Date: 2006-06-04 08:47 am (UTC)
From: [identity profile] leucemic-god.livejournal.com
Loki scratched Barnabas' ear. - A little clumsily, because he was currently seeing two Barnabasses and besides wasn't quite sure where his hand was.

"Yeah. Shouldn't be drinking. He said not to mix with alcohol. Wise doggie."

The music was getting louder and his head was hurting again. "Party was a bad idea."

Date: 2006-06-04 08:52 am (UTC)
From: [identity profile] entropyoptimism.livejournal.com
Barnabas rubbed his head against Loki's shaking hand. "You're right," he said to Destruction, "He does remind me of Delirium. She went through a bald phase last year. Well, a few hundred bald phases, really, for about an hour each."

At this point some familiar music began to drift into the hall. Destruction frowned. "That sounds like..." a smile slowly bloomed on his lips. "Well I'll be."

Date: 2006-06-04 08:58 am (UTC)
From: [identity profile] leucemic-god.livejournal.com
"Don't know any Delirium." Loki slurred. "But you're cute, doggie."

He put one arm omn the table and laid his head onto it. Thee, that should prevent him from falling off his chair, if the room continued to spin, and still leave him a hand free to pet the doggie. He gave some attention to the other ear.

"Nice and soft. Like Freki."

Date: 2006-06-04 02:41 pm (UTC)
From: [identity profile] bipolar-uriel.livejournal.com
Uriel frowned slightly as she glanced at loki. Now, that proved it. Something was definitely wrong with the trickster. Earlier she had heard him mumbling something about "mixing with alcohol" and that the party had been a bad idea. And now, he looked just about ready to collapse, having rested his head on his arm for a while already.

Glancing around, she noticed that everybody else was mostly distracted by Destruction and Never's music -- if it could be called that. With a slight shake of her head, she pushed her plate aside*. Loki was, as far as she could tell, in need of help.

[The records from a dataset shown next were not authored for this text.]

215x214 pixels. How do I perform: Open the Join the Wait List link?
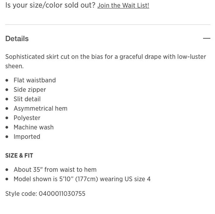[123, 6]
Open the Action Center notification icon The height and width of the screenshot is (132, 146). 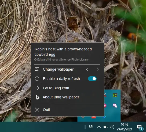click(x=140, y=127)
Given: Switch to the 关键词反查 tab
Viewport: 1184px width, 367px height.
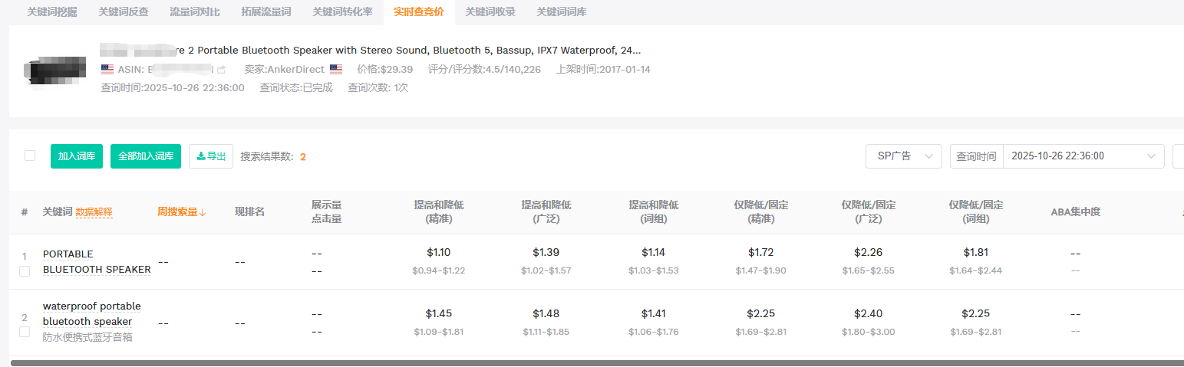Looking at the screenshot, I should click(124, 11).
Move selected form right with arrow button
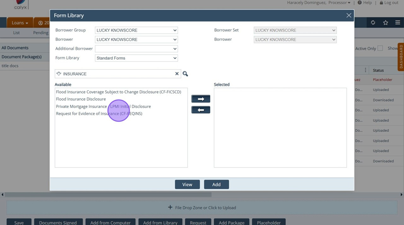This screenshot has width=404, height=225. click(x=201, y=99)
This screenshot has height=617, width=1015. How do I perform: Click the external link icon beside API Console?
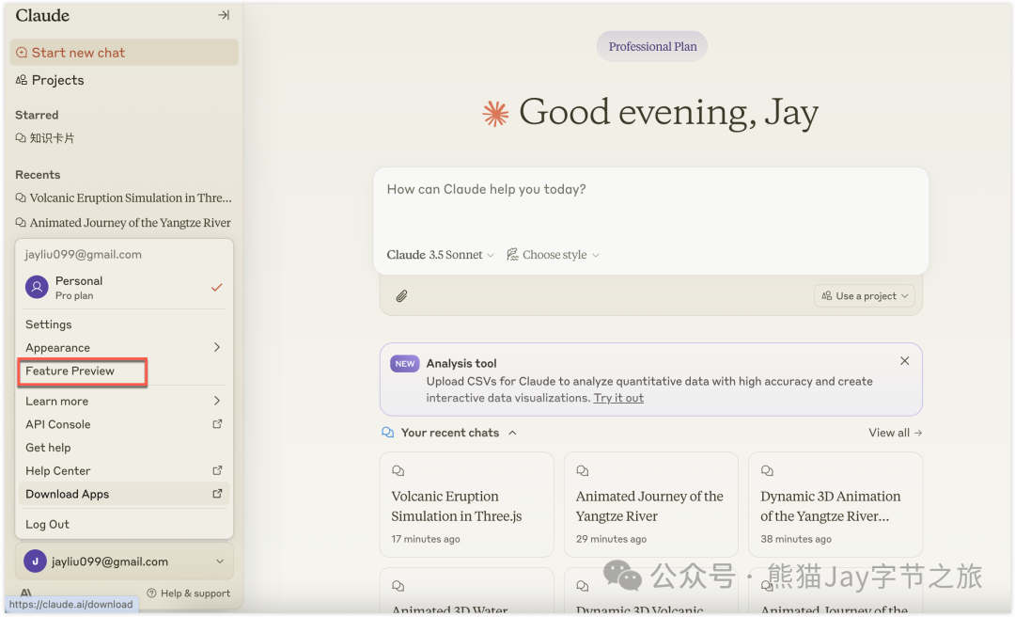click(x=217, y=424)
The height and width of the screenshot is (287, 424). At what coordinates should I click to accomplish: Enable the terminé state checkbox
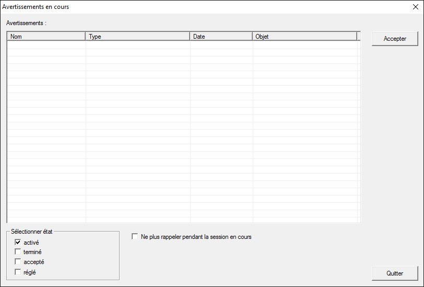pyautogui.click(x=18, y=252)
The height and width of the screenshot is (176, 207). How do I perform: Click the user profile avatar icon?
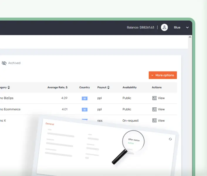pos(164,28)
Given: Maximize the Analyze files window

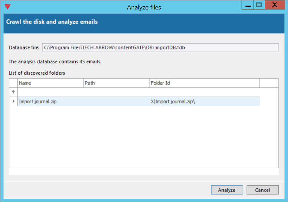Looking at the screenshot, I should pyautogui.click(x=259, y=5).
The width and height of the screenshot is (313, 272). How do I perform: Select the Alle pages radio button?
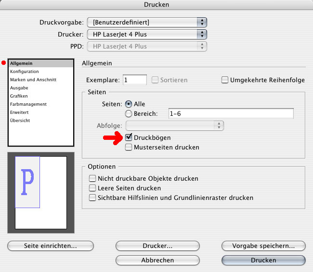[129, 104]
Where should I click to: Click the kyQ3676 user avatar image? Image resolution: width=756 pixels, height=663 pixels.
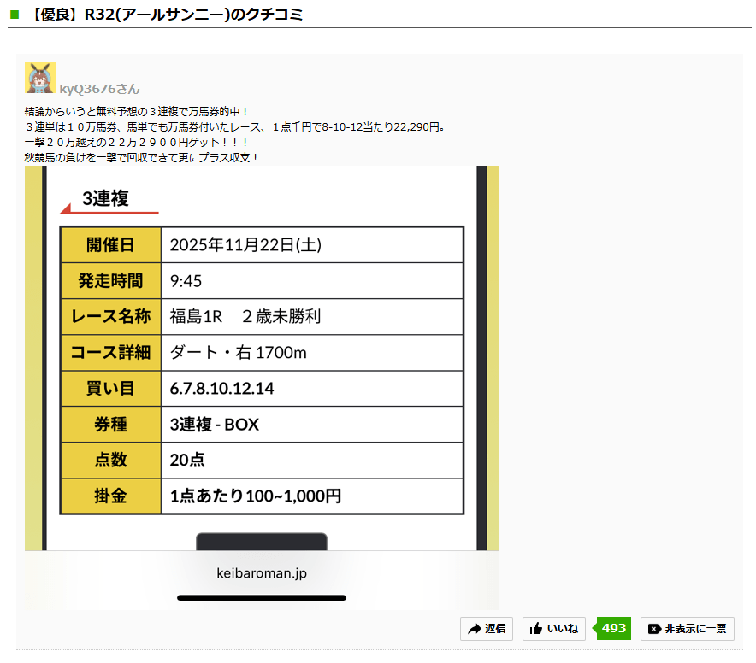coord(40,78)

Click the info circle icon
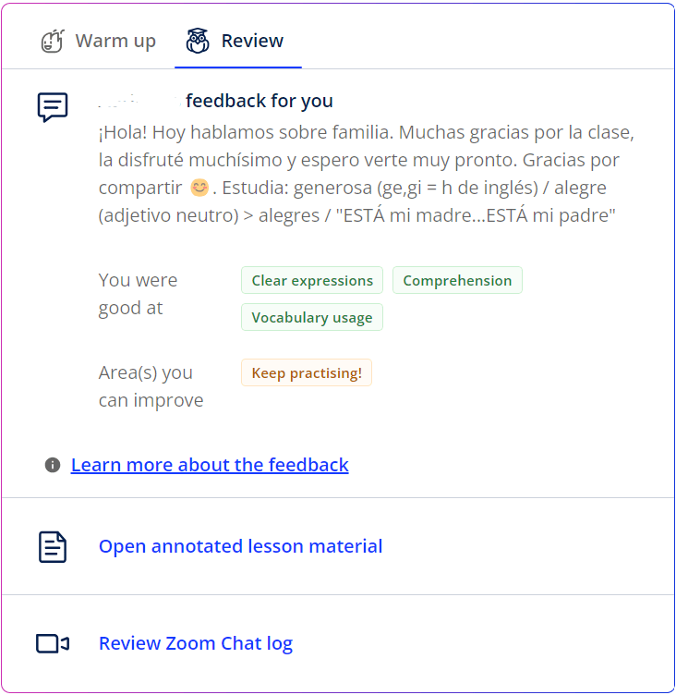pyautogui.click(x=53, y=465)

Hoping to be unnoticed by everyone, she quietly rose from her seat and walked to Loki's side. Crouching down next to him, she asked with a whisper, "Are you all right?"

---
She'd already managed to get over her worst hunger, and too much greasy food -- like about everything that was served in the party -- was, in her experience, a very easy way to make herself nauseous. The morning sickness was bad enough even without her trying her luck with such a meal.